Though money was always important, it is now more important than ever. Money rules many things, as you will find.

At this point, 30 years into living here and seeing many things, I can state that Management and their reps are BS-ing us. I can't say that loudly enough: We are being BS-ed. I don't see any genuine change. Sorry.

Sunday, July 26, 2009

A Peek Inside College Life in Stuyvesant Town

Want to know what luxury living is like for NYU students dorming in Stuyvesant Town? Well, here are some photos for you.

First up, the interior of one bedroom, Ikea/Home Depot furnishings in place:



Next, we have the "living room." Note the pressurized wall to the right, the door of which gives access to another bedroom or what passes nowadays for a bedroom, but what used to be part of a standard Stuyvesant Town living room. I have no idea where the ventilation is in this area. If you notice the lack of rugs in both bedroom and living room (and connecting hallway), you do not get a prize but just a noisy neighbor.

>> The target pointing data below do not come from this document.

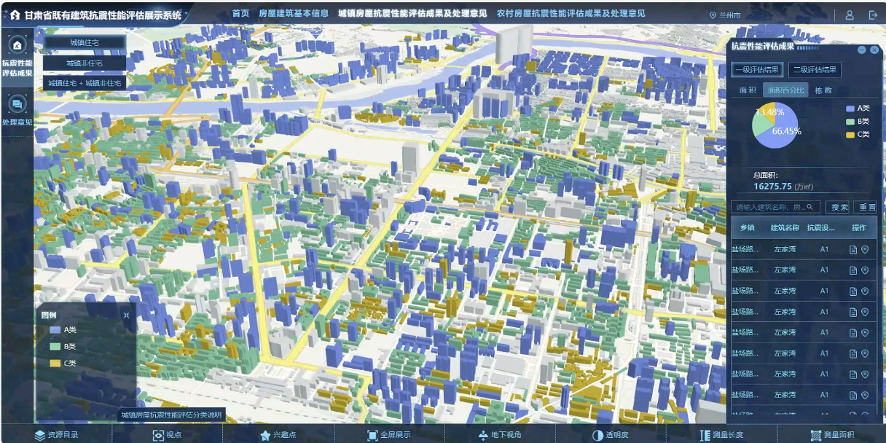The image size is (886, 443).
Task: Minimize the 抗震性能评估成果 results panel
Action: point(861,50)
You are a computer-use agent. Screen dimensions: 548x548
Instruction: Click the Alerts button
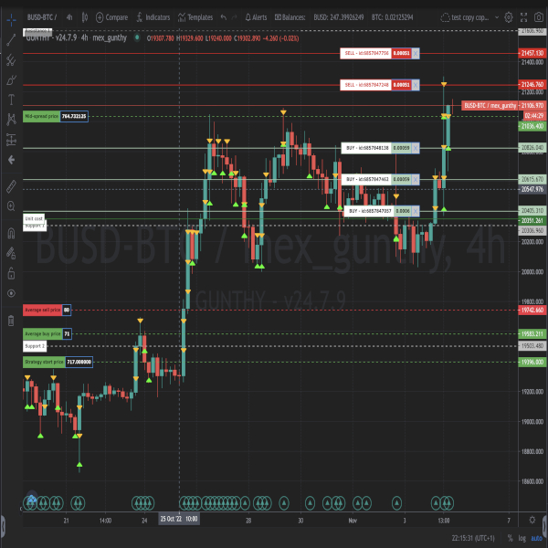(256, 16)
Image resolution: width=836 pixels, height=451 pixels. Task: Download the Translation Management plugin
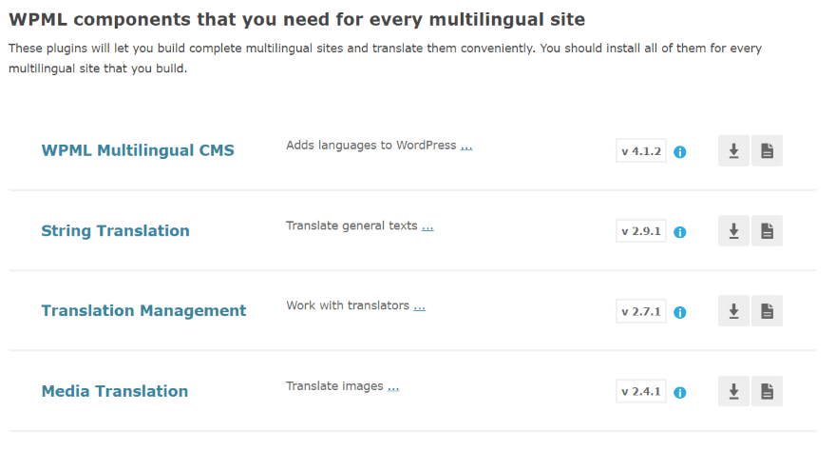733,311
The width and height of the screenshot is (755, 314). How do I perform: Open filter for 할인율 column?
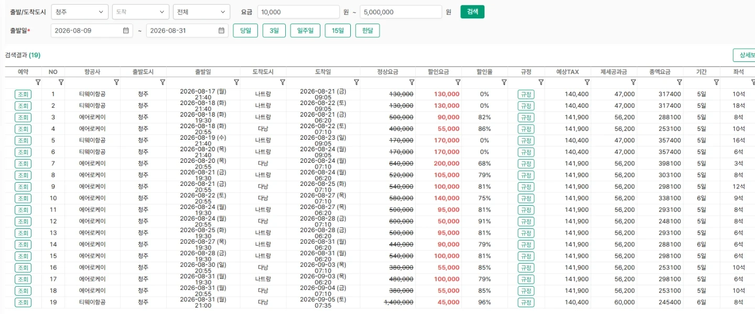coord(504,82)
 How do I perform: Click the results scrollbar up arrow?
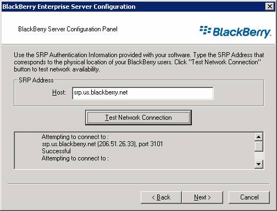[x=259, y=137]
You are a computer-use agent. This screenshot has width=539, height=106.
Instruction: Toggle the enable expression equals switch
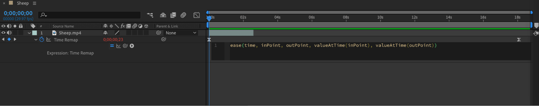tap(112, 46)
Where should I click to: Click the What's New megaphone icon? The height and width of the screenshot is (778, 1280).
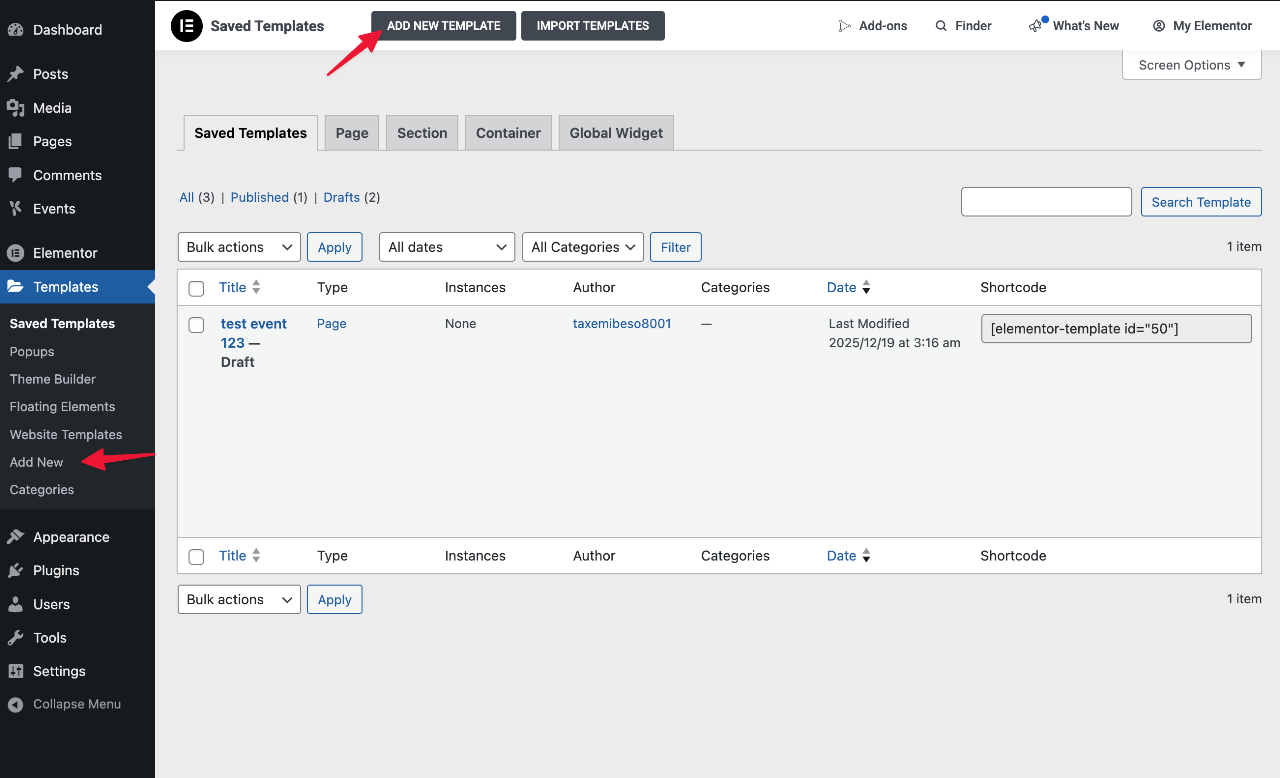1035,25
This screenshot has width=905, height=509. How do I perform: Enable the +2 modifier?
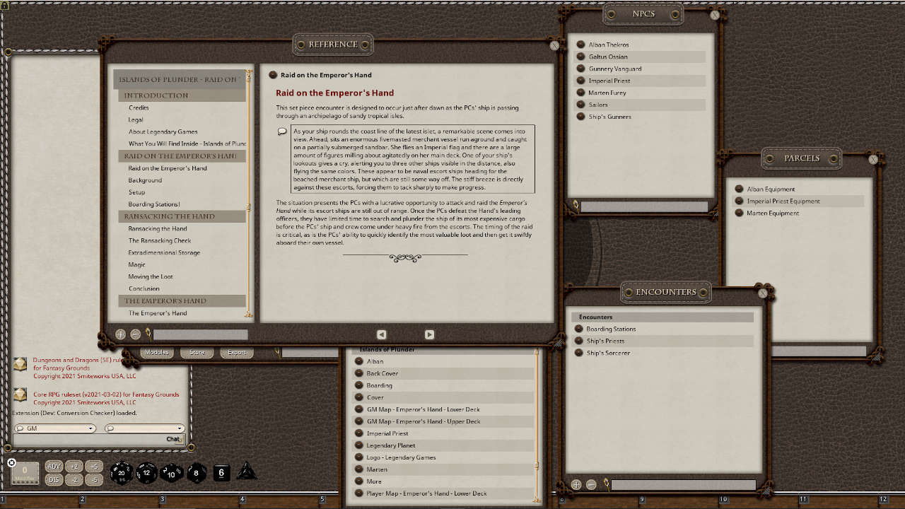point(75,466)
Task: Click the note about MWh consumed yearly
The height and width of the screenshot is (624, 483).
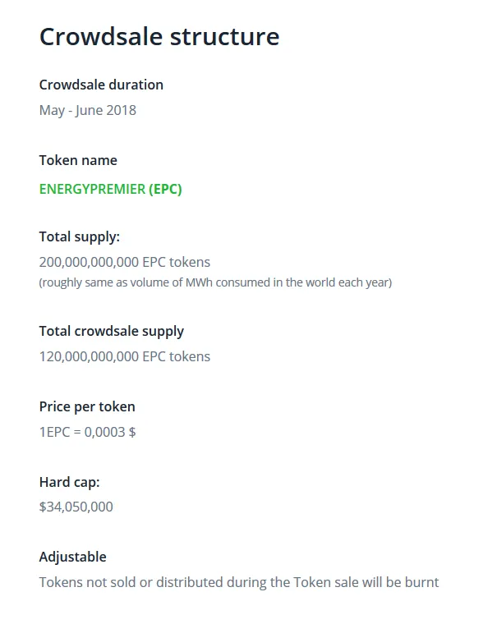Action: click(215, 282)
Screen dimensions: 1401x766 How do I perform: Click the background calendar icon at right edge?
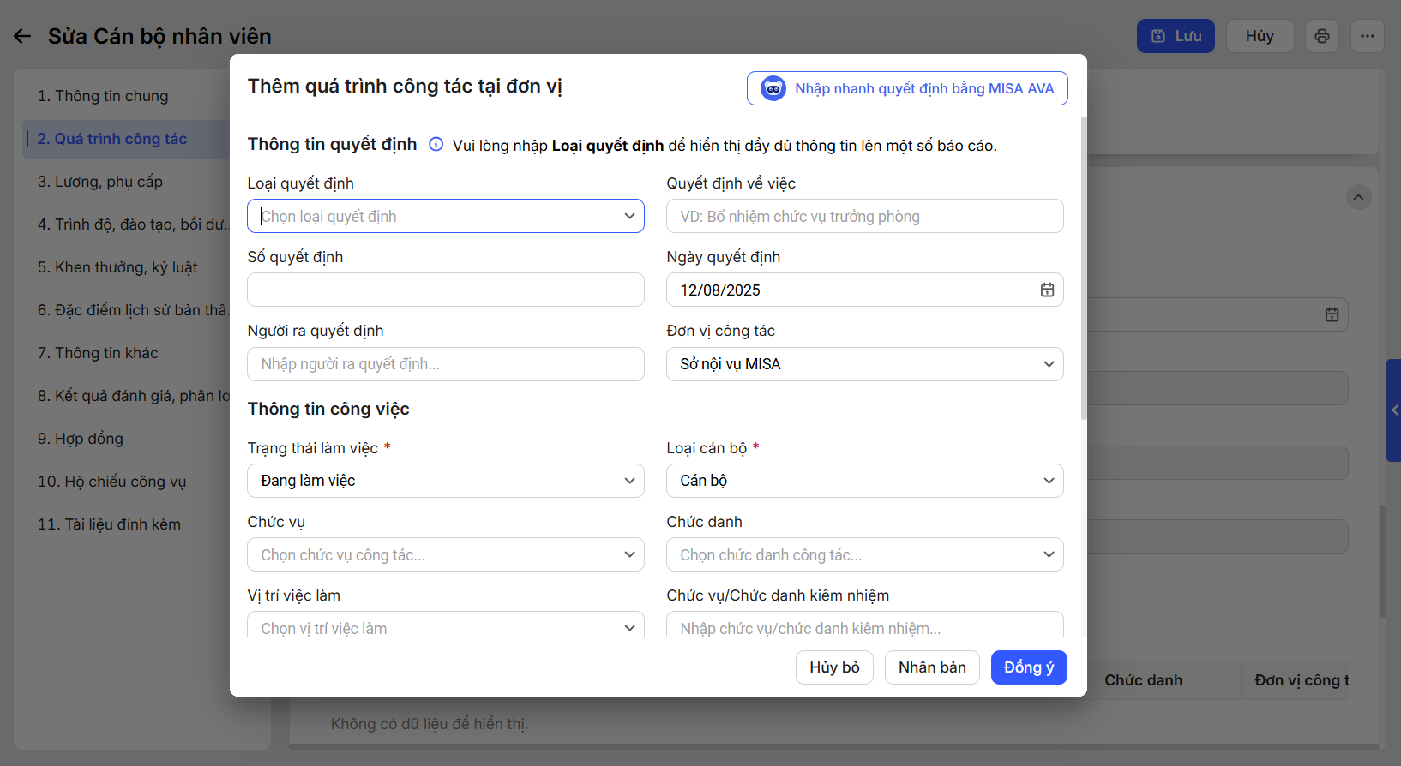pos(1332,314)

After less than a year, when it's time to move on and look for newer digs, you can easily deposit your unwanted furniture on the street, as seen here on the 20th Street curb. Someone is bound to pick it up.

3 comments:

Anonymous said...

I didnt see that furniture in the apartment. How do you know it came from there?

Stuy Town Reporter said...

It didn't. The two top photos are the same apartment, the bottom photo is "telling a story" from a different time/place. (A week or so ago, actually.)

Anonymous said...

Note the uncarpeted floors. A good way to get acquainted with your downstairs neighbors.